Certains espaces de faible densité et aux marchés fonciers peu tendus peuvent rester fidèles à des logiques de compensation en recherchant des soutiens publics, notamment pour assurer les centralités commerciales et de services ou l’offre de logement et de mobilités. Il s’agira alors d’améliorer l’habitat existant et de limiter les extensions périurbaines de proximité. D’autres, dans des contextes voisins ou bien autour de pôles urbains de province, pourront viser une stratégie d’adaptation en misant sur l’attractivité (populations, entreprises, visiteurs et touristes), sur des reprises de friches, un renforcement de l’usage des résidences secondaires ou des logements vacants, des extensions résidentielles ou économiques, coordonnées à des échelles départementales ou régionales.

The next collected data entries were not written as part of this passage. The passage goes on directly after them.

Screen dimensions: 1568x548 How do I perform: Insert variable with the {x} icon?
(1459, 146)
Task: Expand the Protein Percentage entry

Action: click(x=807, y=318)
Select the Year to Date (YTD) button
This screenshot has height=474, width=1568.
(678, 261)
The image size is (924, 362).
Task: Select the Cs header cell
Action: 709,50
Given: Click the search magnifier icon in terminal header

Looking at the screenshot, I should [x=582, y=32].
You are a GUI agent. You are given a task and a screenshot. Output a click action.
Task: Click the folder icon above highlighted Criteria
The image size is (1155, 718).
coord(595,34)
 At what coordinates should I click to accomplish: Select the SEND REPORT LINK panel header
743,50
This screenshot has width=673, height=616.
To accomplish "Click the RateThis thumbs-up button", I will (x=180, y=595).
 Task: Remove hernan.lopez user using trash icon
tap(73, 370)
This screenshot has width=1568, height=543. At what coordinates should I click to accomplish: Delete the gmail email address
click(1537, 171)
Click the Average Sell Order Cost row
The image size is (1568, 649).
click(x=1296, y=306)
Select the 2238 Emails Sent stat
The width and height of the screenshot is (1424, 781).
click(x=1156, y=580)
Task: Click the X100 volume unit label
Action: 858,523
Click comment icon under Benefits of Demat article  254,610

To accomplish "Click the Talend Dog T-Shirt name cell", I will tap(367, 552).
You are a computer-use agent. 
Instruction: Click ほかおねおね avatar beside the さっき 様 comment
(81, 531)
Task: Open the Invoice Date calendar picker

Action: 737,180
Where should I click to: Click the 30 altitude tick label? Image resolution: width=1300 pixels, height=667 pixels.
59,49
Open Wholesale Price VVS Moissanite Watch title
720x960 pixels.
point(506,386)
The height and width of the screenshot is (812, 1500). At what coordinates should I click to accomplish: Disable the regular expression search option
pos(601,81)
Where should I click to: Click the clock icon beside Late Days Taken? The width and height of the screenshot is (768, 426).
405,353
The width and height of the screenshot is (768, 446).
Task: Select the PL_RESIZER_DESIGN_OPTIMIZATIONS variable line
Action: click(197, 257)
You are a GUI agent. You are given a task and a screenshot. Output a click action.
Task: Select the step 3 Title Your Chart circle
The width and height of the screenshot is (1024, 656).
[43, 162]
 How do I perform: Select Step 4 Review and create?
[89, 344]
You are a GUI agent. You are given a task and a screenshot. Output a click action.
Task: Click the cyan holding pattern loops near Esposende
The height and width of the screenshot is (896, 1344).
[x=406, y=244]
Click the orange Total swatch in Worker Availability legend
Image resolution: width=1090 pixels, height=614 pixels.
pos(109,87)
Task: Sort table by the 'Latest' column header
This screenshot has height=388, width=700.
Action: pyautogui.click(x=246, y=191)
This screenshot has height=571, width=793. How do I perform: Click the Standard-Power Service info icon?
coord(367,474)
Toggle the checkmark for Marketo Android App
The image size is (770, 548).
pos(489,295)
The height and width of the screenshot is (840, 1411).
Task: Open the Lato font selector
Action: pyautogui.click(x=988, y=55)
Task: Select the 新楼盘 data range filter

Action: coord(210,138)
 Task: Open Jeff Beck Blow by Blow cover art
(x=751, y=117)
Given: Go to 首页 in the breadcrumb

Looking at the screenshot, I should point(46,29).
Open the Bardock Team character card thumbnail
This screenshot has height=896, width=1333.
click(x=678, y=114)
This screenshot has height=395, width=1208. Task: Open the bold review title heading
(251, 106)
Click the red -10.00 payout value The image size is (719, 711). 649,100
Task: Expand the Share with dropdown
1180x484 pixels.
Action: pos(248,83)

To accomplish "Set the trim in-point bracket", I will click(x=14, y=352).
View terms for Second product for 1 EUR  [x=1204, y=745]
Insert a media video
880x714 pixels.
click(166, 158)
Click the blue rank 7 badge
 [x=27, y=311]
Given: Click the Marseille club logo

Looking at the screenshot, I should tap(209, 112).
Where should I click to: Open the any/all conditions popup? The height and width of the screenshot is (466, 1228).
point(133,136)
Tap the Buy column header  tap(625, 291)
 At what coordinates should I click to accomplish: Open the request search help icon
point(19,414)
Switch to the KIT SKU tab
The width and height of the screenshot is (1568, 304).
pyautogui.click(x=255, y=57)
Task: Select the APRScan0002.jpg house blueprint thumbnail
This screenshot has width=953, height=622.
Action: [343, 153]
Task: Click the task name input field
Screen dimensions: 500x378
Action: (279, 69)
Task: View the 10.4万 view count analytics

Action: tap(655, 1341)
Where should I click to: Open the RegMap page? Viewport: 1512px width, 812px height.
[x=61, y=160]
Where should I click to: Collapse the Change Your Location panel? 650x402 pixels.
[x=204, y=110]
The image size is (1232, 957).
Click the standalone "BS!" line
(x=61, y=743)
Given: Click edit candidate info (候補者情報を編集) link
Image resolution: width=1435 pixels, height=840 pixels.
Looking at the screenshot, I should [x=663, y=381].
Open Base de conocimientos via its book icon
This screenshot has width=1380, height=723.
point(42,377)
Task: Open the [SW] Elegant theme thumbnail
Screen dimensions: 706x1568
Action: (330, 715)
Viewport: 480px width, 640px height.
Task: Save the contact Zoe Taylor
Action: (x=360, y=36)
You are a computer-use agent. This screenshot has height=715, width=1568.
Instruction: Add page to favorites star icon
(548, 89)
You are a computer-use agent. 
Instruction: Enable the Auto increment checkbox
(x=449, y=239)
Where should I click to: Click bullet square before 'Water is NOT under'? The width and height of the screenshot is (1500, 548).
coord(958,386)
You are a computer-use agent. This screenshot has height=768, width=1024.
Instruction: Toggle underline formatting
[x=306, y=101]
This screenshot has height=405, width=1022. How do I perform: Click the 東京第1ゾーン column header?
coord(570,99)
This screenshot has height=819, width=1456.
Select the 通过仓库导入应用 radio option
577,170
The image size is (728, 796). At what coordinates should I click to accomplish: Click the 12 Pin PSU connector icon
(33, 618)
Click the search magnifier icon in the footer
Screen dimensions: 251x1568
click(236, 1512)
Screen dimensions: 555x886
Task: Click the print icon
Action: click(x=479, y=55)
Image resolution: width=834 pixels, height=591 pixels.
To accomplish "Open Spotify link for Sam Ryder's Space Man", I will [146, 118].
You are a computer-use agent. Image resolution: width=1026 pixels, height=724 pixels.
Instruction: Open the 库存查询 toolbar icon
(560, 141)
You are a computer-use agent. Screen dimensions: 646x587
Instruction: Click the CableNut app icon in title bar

Dans plusieurs métropoles, des dispositifs plus compatibles avec le ZAN pourront jouer sur les réseaux et les reconnexions, sur des climats créatifs pour accueillir de nouveaux entrepreneurs et types d’activités. Afin de limiter l’artificialisation, on cherchera alors à partager et à mutualiser l’espace, y compris à des échelles plus larges, dans des logiques de réciprocité rural-urbain. Ailleurs, il s’agira de relocaliser certaines fonctions, industrielles ou de services, en s’appuyant sur les ressources locales plus ou moins spécifiques, sur les marchés et les commerces de proximité, tout en diversifiant l’offre de logement ou de zones d’activités, en renaturant des friches et en intensifiant les usages du bâti.

Enfin, les stratégies de redimensionnement dans des territoires peu tendus ou « décroissants » viseront à promouvoir la qualité de vie des habitants, à répondre à leurs préoccupations quotidiennes (y compris en termes d’amélioration énergétique des logements), à encourager le renouvellement ou la réhabilitation du bâti avec des démolitions ciblées ainsi que la valorisation de l’environnement et des cadres de vie (jardins, agriculture urbaine).

Au total, la sobriété foncière promue par le législateur français soulève de nombreuses questions, car elle conduit à réinterroger les modèles de développement et les formes de gouvernance à toutes les échelles (État, régions, communes et intercommunalités) ainsi que les enjeux globaux (démographie et logement, mobilité, énergie, qualité des sols et alimentation). Seule une approche ascendante et apprenante, mobilisant l’ensemble des acteurs, peut tenter d’apporter des réponses favorisant son acceptabilité sociale.

Sur quelques modèles d’aménagement en lien avec les enjeux de sobriété foncière

Source : d’après Laurent Rieutort, Population et avenir, no 768.

  1. France Stratégie, « L’artificialisation des sols : un phénomène difficile à maîtriser », La Note d’analyse, no 128, novembre 2023. https://www.strategie.gouv.fr/sites/strategie.gouv.fr/files/atoms/files/fs_2024_-_na_128_artificialisation_des_sols_-_janvier.pdf.
  2. Vanier, Martin, « Zéro artificialisation nette : premières leçons », La Grande Conversation (7 septembre 2023). https://www.lagrandeconversation.com/ecologie/zero-artificialisationnette-premieres-lecons/.
  3. « L’efficacité de la consommation d’espaces en termes de nouveaux ménages diminue à mesure que l’on s’éloigne des grands centres urbains », France Stratégie, ibid.
  4. « Le foncier économique à l’heure de la sobriété foncière », Focus économie, Intercommunalités de France, septembre 2022. https://www.intercommunalites.fr/app/uploads/2022/10/2022-09-idf-focus-foncier-economique-sobriete-fonciere-etat-perspectives.pdf.
  5. Voir Laurent Rieutort, « Sobriété foncière et territoires. D’autres approches du ZAN justifiées par la géographie », Population et avenir, no 768, 2024.